Your task: Check each line of the listing, and copy it if it contains the word "number".

Data for review:
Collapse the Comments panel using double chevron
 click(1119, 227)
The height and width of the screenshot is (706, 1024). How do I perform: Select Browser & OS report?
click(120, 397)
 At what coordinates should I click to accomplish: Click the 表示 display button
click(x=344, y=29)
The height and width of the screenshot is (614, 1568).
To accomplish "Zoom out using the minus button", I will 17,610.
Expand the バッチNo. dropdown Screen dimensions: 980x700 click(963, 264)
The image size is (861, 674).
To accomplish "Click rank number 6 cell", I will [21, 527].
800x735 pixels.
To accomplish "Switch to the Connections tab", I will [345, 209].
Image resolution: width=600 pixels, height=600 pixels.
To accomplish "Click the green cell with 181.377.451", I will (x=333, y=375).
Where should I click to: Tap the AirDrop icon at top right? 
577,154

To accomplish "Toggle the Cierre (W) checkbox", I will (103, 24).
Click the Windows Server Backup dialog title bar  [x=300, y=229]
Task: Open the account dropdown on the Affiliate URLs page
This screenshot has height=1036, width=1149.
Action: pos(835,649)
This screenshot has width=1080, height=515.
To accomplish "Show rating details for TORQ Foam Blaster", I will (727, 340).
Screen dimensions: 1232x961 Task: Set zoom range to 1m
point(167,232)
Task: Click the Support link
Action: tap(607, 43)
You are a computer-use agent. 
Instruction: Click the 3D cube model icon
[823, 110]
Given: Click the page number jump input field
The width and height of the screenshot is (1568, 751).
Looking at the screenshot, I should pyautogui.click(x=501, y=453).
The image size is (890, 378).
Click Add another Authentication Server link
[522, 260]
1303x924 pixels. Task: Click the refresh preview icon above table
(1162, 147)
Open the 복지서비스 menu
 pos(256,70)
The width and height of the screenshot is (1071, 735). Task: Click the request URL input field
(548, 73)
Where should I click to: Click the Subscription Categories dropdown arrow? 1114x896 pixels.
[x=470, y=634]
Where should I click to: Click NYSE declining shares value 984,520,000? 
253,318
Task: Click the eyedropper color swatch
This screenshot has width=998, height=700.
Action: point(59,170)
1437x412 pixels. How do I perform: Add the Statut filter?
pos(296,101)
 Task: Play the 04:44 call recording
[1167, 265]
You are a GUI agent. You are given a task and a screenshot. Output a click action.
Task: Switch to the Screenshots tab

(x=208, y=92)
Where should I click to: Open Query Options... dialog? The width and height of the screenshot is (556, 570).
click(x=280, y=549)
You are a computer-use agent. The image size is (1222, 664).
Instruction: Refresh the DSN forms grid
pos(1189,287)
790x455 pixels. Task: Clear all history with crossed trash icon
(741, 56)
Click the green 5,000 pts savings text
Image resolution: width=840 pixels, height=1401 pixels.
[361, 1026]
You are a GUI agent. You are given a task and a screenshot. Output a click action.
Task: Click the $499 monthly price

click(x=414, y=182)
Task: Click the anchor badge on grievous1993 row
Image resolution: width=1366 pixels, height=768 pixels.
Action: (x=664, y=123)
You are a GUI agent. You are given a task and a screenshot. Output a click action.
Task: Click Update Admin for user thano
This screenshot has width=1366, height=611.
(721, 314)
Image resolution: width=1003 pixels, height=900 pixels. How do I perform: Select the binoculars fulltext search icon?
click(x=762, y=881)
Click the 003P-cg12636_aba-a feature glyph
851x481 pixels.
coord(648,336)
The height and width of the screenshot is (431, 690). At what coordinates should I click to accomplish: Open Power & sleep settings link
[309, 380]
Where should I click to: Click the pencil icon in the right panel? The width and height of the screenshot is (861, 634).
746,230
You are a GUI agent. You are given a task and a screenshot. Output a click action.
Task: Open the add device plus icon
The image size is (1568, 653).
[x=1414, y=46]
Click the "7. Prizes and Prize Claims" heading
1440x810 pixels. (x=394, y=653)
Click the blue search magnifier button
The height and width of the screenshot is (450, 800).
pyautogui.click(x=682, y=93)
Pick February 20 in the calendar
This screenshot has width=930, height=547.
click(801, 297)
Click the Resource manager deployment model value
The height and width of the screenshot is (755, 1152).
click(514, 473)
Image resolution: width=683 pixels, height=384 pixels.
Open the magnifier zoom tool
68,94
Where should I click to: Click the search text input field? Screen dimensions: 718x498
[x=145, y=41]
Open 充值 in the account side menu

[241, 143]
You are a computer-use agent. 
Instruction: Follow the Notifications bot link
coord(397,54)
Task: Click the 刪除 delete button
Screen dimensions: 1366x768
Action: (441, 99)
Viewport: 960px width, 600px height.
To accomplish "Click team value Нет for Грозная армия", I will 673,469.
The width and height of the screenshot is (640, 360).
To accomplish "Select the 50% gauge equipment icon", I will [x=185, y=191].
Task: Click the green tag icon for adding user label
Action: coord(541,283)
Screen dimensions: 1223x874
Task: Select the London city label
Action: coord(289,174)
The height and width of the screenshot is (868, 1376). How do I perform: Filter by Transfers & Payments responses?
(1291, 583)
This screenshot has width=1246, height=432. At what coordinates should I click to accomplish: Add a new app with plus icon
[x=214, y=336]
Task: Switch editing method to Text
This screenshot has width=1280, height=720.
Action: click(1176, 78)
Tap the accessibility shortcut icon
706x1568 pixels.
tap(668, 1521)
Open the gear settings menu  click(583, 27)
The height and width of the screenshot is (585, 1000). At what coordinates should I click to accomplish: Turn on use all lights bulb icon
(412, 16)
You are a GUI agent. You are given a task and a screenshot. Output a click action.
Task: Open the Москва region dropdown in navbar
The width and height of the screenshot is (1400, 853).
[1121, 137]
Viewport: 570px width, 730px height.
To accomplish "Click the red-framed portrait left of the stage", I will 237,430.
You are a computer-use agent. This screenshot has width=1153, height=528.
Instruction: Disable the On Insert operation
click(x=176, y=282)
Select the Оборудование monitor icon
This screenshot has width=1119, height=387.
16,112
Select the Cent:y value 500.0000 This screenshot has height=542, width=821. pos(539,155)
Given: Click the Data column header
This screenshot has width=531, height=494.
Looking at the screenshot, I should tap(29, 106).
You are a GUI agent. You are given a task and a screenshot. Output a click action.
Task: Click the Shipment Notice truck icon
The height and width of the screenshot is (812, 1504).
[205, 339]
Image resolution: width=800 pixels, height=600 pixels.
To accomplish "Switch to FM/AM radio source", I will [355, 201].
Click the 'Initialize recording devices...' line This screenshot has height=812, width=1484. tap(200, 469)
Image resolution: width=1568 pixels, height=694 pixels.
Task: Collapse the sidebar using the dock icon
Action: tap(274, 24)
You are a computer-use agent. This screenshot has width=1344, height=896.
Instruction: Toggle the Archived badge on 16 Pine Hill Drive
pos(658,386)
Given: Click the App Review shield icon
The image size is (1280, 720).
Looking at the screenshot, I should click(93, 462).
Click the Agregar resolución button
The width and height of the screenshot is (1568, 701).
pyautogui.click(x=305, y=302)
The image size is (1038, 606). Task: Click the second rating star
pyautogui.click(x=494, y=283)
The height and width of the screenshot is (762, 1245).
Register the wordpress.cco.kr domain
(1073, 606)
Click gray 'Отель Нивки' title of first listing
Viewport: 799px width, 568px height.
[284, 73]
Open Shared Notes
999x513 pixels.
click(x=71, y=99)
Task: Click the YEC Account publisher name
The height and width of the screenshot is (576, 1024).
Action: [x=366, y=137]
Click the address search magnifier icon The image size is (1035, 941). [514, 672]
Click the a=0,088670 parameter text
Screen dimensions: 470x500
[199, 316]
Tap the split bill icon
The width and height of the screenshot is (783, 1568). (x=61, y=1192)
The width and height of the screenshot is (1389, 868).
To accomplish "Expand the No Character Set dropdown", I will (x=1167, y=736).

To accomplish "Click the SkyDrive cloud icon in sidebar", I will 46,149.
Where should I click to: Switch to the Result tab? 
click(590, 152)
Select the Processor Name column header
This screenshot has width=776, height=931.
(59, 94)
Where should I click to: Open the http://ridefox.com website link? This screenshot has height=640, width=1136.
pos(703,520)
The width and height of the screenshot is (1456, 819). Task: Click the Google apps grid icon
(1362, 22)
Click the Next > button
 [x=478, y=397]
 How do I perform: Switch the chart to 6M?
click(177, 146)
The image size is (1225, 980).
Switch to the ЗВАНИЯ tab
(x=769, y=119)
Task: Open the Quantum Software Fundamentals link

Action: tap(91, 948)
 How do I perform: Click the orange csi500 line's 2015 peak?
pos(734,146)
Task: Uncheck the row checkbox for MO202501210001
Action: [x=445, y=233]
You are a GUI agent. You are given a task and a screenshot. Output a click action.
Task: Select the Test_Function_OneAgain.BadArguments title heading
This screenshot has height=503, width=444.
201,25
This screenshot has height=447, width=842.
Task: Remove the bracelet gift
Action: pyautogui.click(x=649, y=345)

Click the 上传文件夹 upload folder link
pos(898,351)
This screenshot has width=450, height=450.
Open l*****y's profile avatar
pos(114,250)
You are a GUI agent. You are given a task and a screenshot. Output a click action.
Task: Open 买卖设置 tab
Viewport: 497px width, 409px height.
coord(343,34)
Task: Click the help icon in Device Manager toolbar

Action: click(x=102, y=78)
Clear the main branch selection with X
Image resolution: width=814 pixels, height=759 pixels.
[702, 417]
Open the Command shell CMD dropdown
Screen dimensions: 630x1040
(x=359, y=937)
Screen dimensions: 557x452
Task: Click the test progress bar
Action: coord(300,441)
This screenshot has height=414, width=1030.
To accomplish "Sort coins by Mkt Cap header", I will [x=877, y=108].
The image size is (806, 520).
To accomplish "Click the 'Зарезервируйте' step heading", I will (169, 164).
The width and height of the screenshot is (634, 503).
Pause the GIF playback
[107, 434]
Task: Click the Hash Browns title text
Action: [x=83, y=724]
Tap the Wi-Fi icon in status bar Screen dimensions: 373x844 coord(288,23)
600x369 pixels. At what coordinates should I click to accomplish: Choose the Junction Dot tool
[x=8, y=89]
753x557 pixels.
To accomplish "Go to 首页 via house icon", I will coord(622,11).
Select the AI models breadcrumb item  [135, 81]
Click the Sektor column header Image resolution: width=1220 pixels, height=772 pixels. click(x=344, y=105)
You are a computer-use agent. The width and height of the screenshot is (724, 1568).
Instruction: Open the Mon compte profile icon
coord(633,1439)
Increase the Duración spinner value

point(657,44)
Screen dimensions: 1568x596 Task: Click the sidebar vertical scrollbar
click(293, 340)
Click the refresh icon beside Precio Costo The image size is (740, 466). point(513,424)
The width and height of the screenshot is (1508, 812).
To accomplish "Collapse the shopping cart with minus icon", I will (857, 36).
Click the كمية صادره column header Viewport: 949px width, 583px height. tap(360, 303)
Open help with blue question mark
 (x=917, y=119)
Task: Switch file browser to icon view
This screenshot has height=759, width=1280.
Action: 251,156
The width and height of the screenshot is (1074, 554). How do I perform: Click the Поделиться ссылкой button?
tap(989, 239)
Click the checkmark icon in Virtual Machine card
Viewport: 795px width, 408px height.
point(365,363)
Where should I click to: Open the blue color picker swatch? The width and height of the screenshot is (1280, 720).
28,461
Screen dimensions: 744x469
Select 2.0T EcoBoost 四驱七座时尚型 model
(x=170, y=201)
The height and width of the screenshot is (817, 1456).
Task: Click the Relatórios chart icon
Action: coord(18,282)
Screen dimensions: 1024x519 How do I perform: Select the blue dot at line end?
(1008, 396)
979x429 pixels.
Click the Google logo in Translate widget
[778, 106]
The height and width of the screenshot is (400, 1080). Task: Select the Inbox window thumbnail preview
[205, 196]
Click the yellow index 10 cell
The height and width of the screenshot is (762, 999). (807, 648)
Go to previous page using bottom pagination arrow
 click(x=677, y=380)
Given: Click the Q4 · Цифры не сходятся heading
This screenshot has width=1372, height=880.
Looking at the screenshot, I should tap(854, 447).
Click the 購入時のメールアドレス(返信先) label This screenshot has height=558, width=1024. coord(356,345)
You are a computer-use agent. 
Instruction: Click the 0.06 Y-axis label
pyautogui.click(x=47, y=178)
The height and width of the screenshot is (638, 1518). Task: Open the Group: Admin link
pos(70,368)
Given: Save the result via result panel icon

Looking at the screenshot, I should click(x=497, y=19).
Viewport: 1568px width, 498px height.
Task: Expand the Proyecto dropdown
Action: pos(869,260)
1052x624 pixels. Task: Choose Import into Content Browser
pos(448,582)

Task answer:
To accomplish "Click rank number 6 cell", I will [21, 527].
Given: Click the page number jump input field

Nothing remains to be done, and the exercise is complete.